THE TASK>
Please change "Account Holder Name" to "Account Owner Name" in the listing lines that begin at the line containing "Given: Click the Account Holder Name label" and run through the end of the listing, and leave everything else unchanged. Return only those lines, without the pictures.

Page and screen pointing data
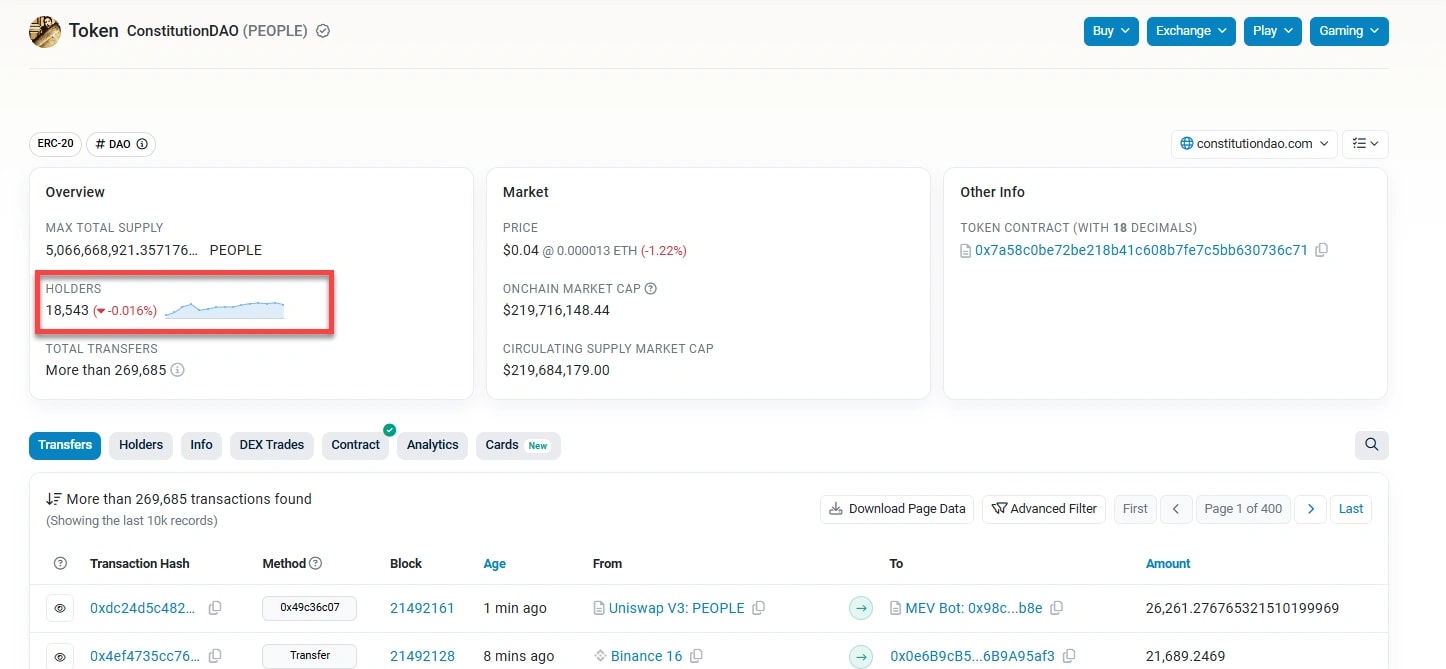
Task: Copy the token contract address
Action: pos(1321,251)
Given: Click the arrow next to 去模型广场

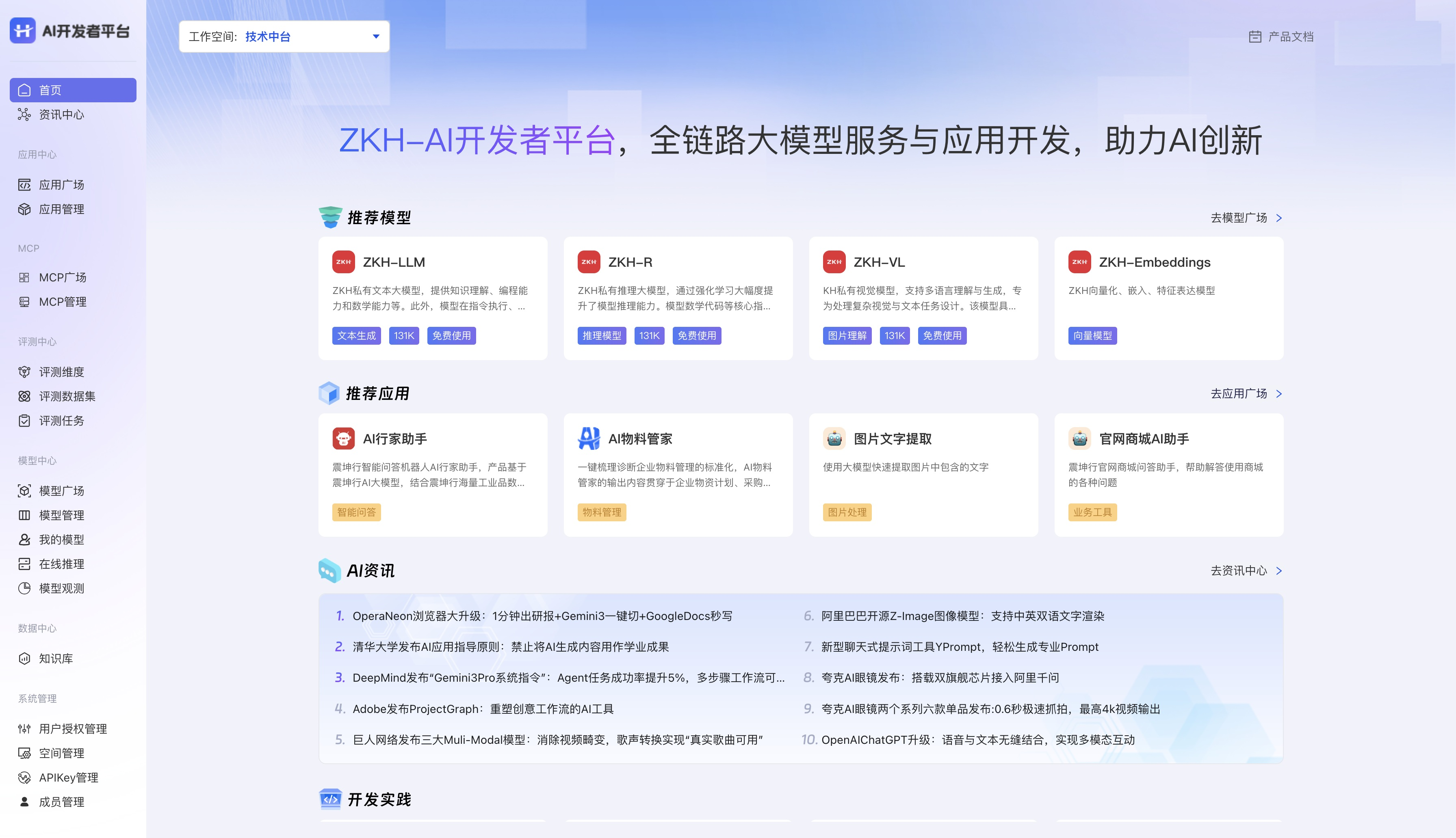Looking at the screenshot, I should (1279, 218).
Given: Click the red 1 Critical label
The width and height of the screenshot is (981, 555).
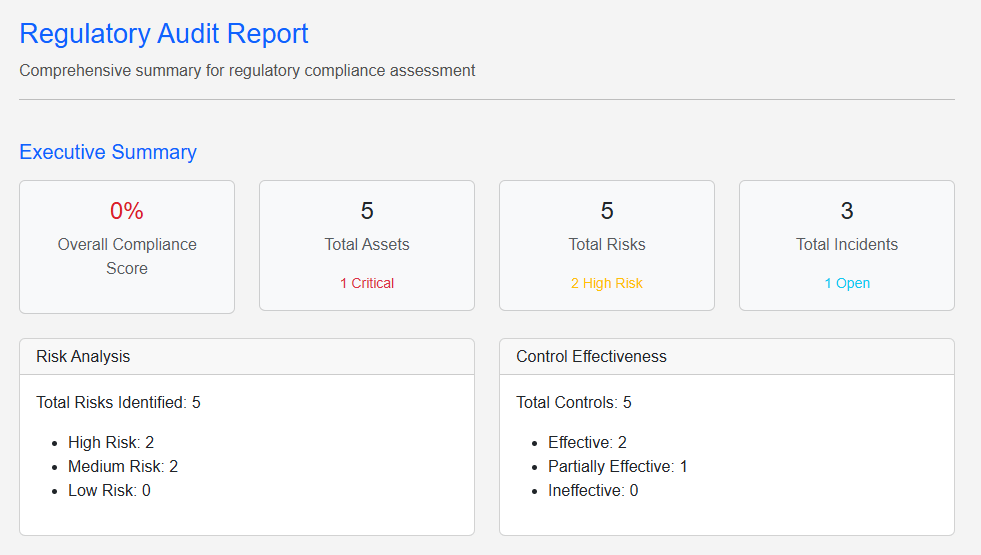Looking at the screenshot, I should [367, 283].
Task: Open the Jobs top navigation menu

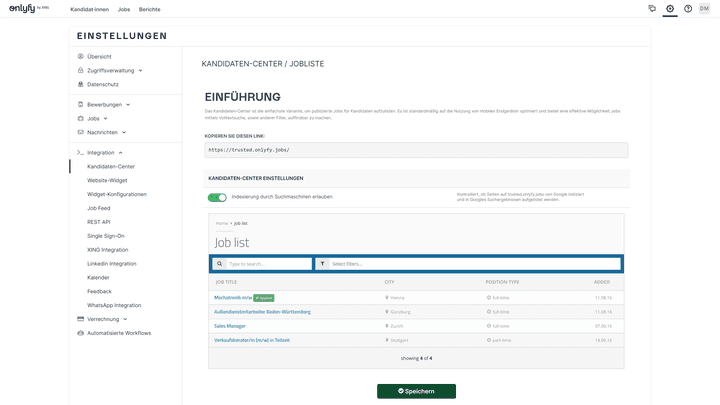Action: tap(123, 8)
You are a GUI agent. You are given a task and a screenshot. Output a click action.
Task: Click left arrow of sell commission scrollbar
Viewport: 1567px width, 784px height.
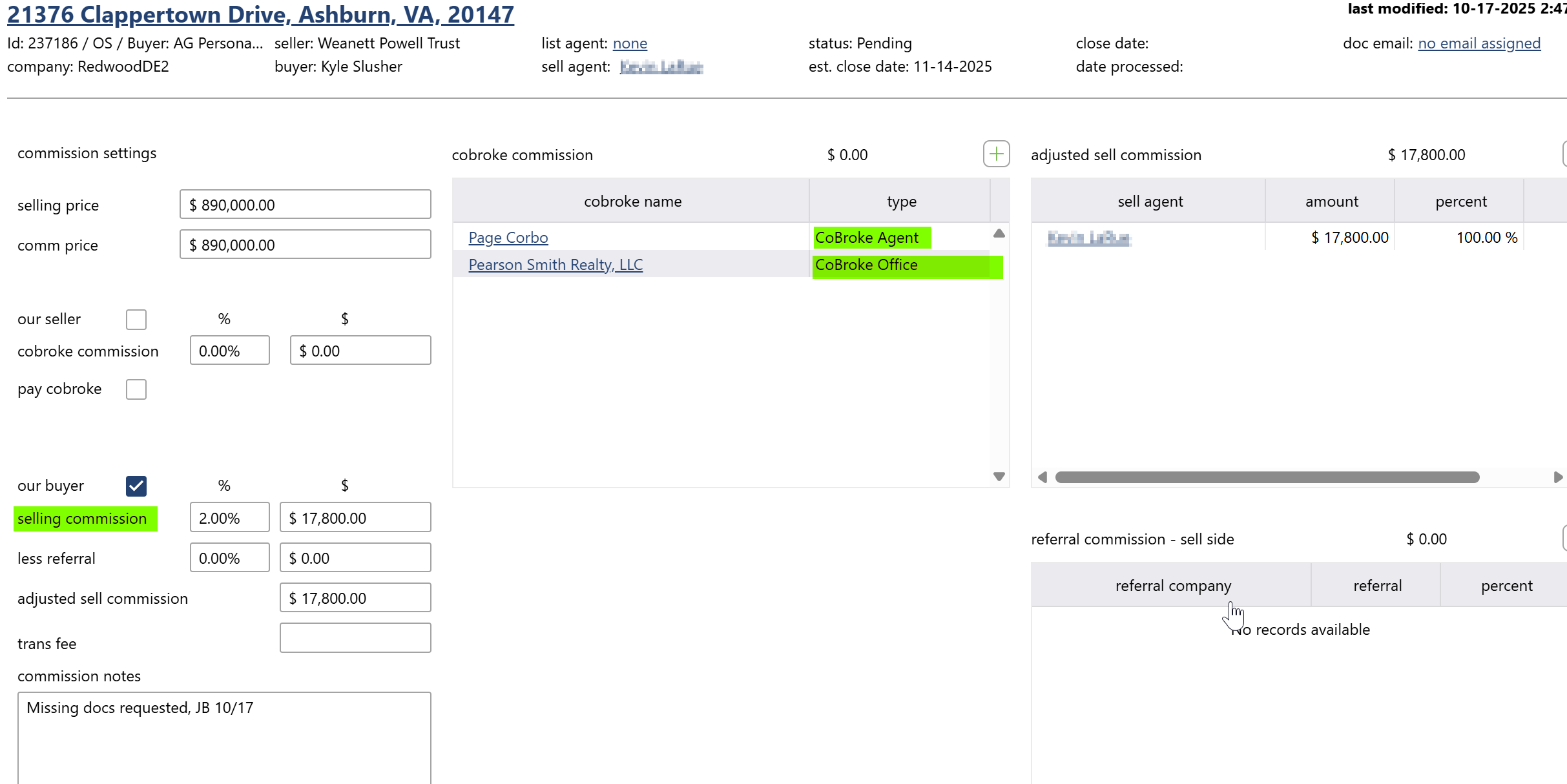tap(1042, 477)
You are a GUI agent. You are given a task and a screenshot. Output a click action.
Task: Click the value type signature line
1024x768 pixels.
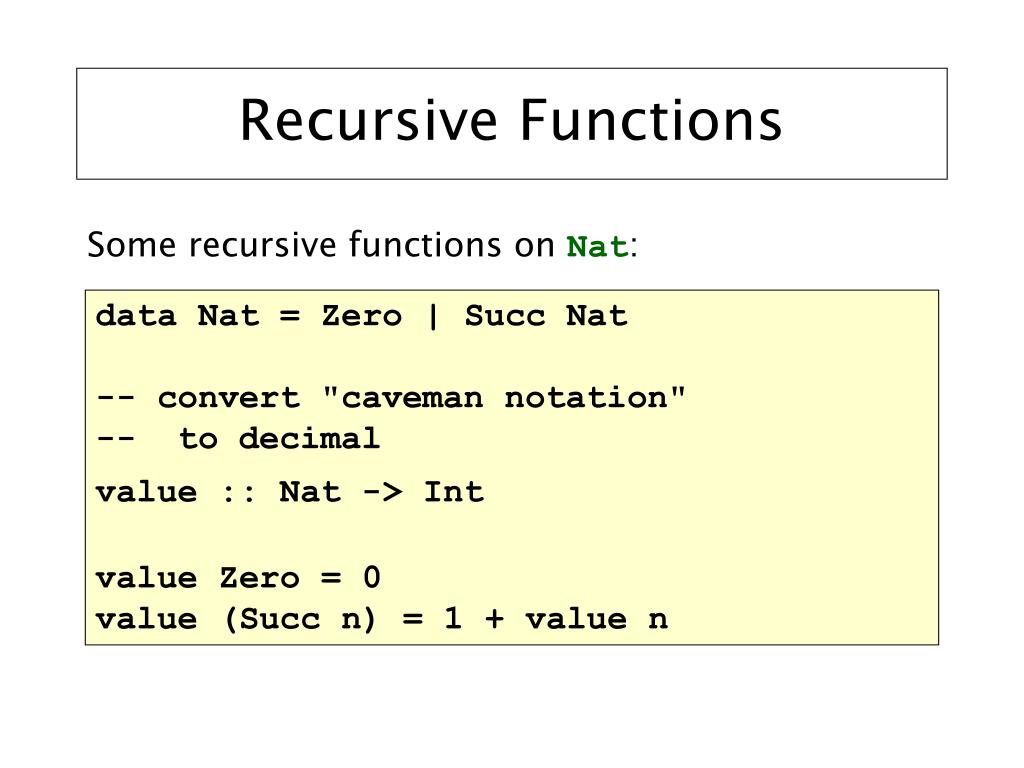290,492
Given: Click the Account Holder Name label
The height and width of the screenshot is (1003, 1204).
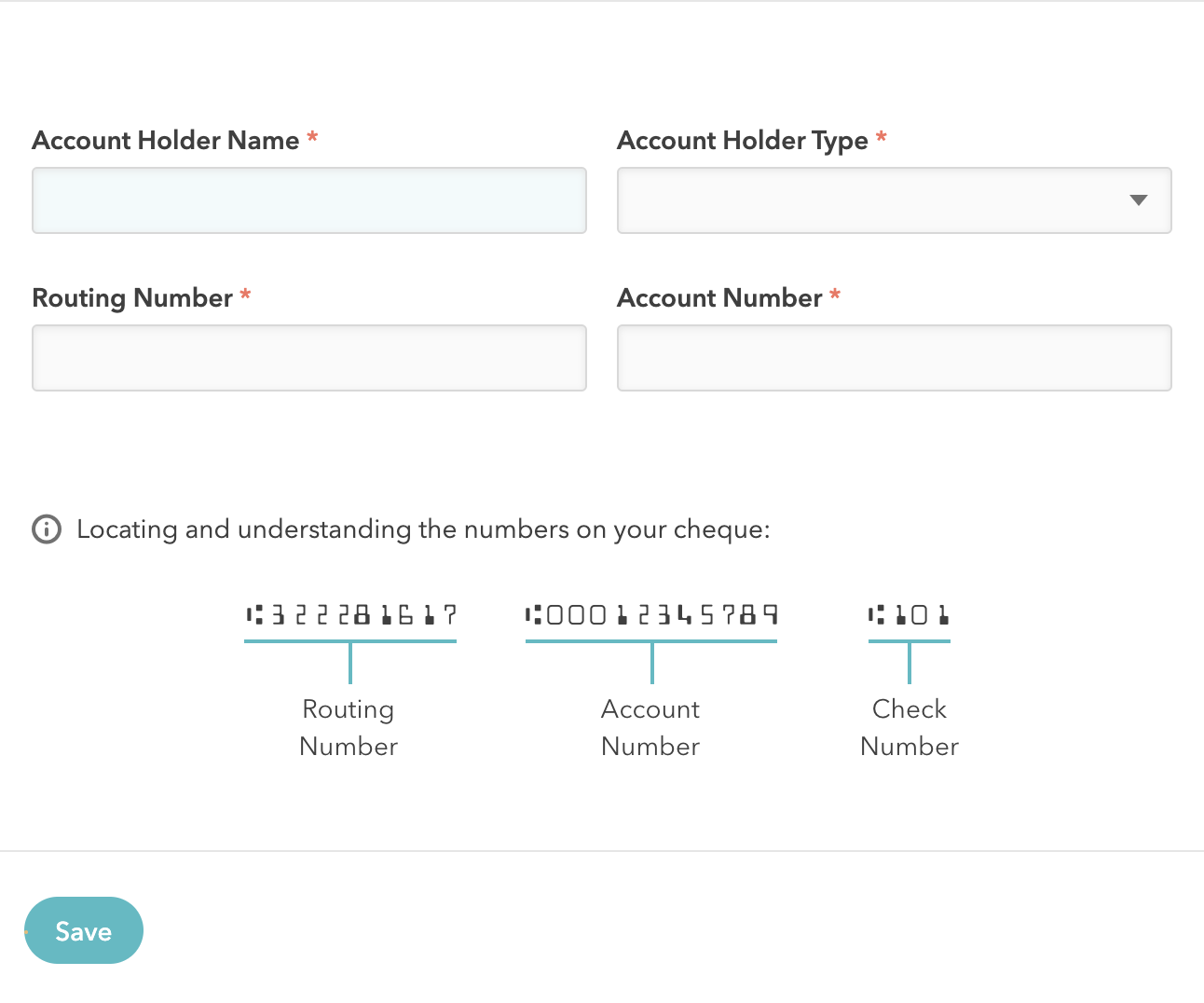Looking at the screenshot, I should pos(166,141).
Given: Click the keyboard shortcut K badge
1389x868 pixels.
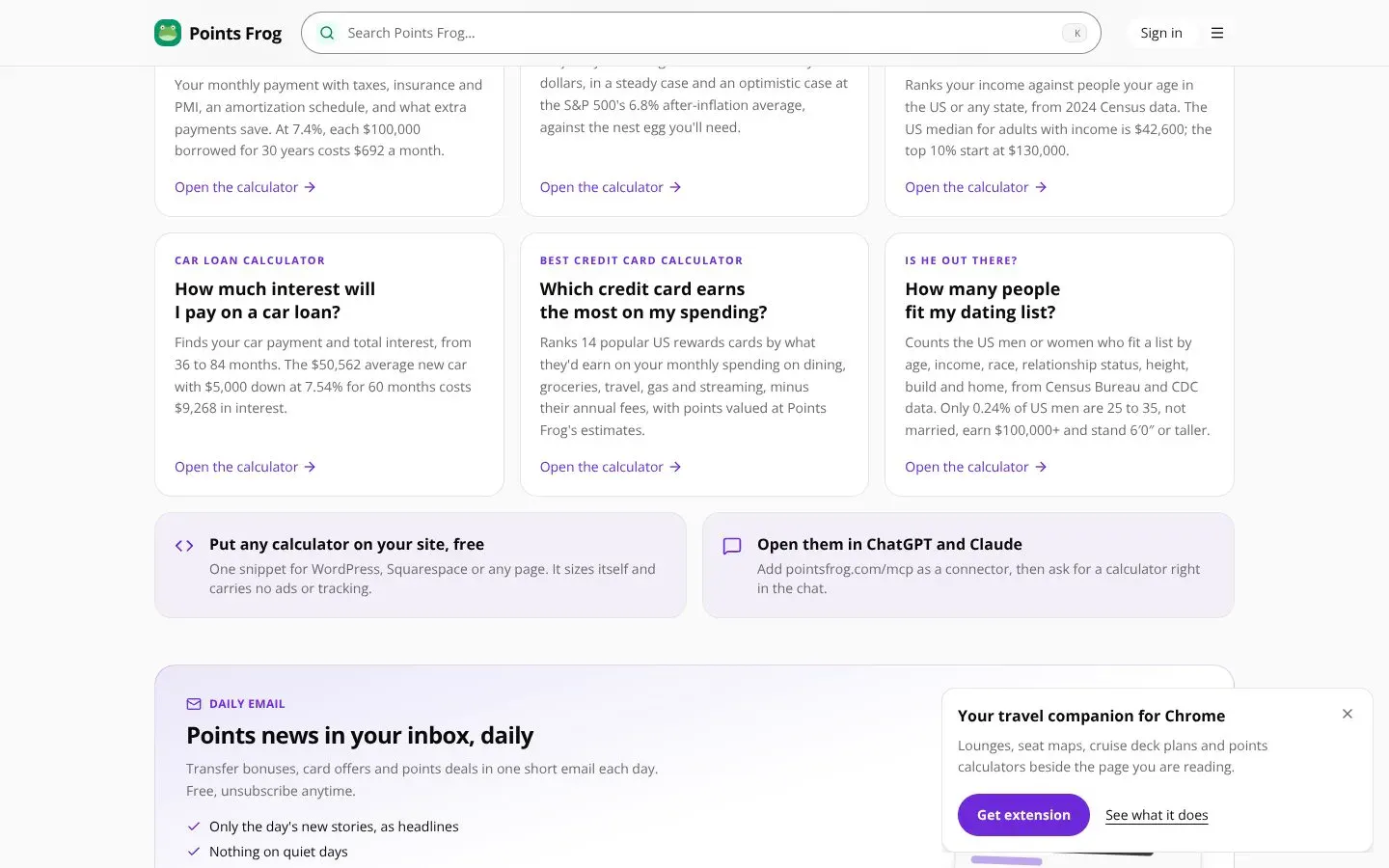Looking at the screenshot, I should click(1076, 33).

REPLY>
Given: Click the Account Owner Name label
The height and width of the screenshot is (1003, 1204).
Looking at the screenshot, I should pos(166,141).
Given: Click the keyboard shortcut K badge
1389x868 pixels.
Looking at the screenshot, I should click(1076, 33).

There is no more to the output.